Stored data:
*** Begin section ***

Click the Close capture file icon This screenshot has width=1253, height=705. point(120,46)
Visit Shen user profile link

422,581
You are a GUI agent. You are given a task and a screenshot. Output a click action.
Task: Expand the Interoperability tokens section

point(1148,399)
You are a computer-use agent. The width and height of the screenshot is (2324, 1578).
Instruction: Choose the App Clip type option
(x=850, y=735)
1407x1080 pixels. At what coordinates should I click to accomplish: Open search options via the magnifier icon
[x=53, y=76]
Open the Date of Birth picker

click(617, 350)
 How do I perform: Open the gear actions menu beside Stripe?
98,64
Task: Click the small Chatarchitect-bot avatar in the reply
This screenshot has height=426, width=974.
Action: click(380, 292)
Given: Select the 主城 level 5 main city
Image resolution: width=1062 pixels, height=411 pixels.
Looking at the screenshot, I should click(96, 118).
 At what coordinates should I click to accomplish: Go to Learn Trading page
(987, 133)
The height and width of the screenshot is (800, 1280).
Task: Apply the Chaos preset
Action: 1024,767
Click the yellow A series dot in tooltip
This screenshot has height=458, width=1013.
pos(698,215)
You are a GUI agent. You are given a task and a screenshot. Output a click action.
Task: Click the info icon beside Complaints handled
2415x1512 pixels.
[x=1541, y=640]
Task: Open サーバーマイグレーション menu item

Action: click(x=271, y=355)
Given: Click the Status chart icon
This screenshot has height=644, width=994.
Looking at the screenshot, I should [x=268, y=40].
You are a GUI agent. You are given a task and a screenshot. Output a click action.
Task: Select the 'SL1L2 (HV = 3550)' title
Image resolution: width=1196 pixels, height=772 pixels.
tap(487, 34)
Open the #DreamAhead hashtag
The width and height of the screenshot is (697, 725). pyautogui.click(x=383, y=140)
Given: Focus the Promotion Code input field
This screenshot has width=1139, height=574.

*** End section ***

TASK INSTRUCTIONS:
Begin with the line that contains "Task: Select the 'SL1L2 (HV = 3550)' title" and print each line exactly until the data ends, including the last line.

SOLUTION FOR THIS PROBLEM:
Task: Select the 'SL1L2 (HV = 3550)' title
Image resolution: width=1196 pixels, height=772 pixels.
tap(487, 34)
Open the #DreamAhead hashtag
The width and height of the screenshot is (697, 725). pyautogui.click(x=383, y=140)
Given: Focus the Promotion Code input field
This screenshot has width=1139, height=574.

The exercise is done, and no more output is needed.